──────── DATA PROVIDED ────────

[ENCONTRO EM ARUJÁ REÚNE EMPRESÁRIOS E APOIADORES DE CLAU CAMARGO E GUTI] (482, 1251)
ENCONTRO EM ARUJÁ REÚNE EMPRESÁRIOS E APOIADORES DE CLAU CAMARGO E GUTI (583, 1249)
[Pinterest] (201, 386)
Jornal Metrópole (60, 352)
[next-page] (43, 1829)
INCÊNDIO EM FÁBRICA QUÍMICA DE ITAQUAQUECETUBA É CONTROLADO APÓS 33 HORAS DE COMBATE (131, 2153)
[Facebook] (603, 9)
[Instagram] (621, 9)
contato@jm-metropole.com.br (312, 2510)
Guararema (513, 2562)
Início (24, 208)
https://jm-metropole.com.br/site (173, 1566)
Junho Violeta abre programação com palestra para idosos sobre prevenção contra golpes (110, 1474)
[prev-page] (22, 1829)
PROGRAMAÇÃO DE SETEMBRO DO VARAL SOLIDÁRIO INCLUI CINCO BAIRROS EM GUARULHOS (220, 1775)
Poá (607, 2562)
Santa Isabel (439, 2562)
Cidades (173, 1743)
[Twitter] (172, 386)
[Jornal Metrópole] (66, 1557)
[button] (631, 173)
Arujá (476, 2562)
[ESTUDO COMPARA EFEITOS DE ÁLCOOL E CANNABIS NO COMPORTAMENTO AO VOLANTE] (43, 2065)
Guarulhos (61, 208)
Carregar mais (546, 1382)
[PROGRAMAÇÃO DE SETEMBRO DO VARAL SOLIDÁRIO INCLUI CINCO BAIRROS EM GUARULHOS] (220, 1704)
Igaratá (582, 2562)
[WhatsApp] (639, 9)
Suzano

────────
──────── DATA PROVIDED ────────

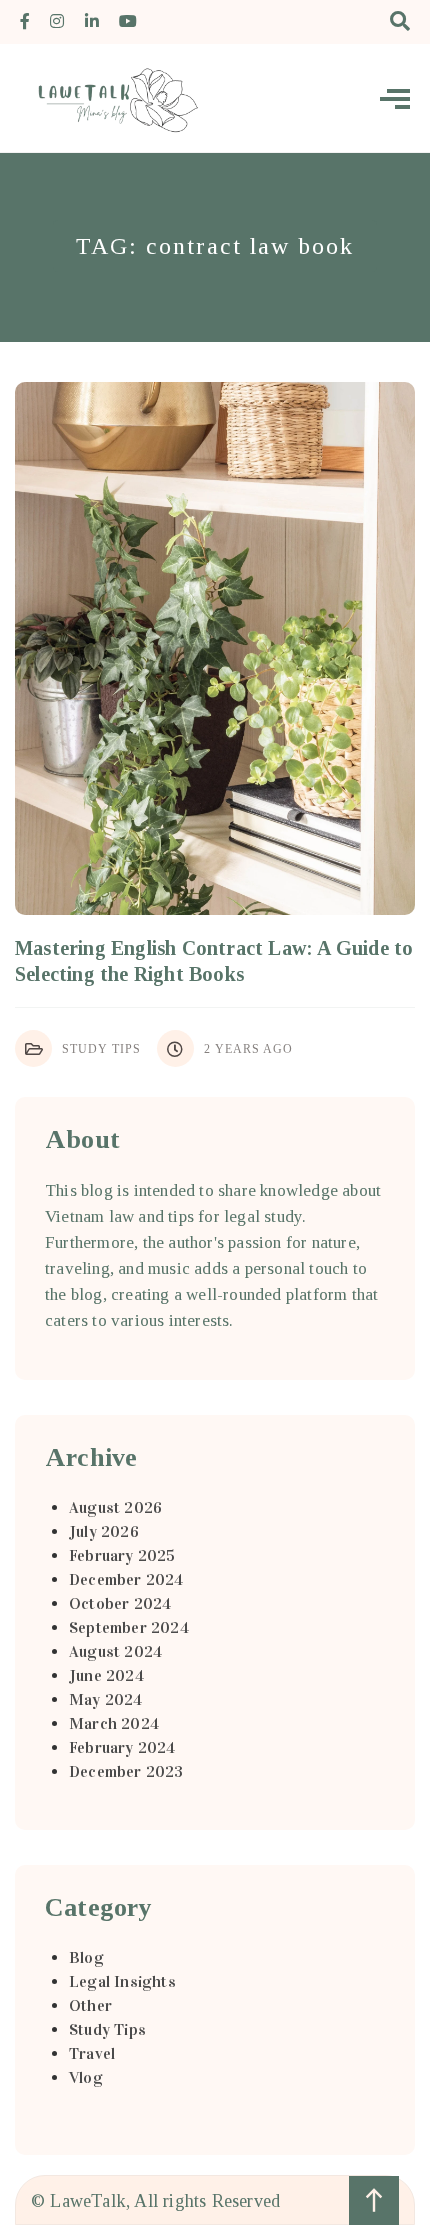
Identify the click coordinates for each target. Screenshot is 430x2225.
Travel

────────

**ASSIGNED TASK:**
In the listing above, how many of the lines include "Jornal"? Give only the figure.

**EXERCISE RESPONSE:**
2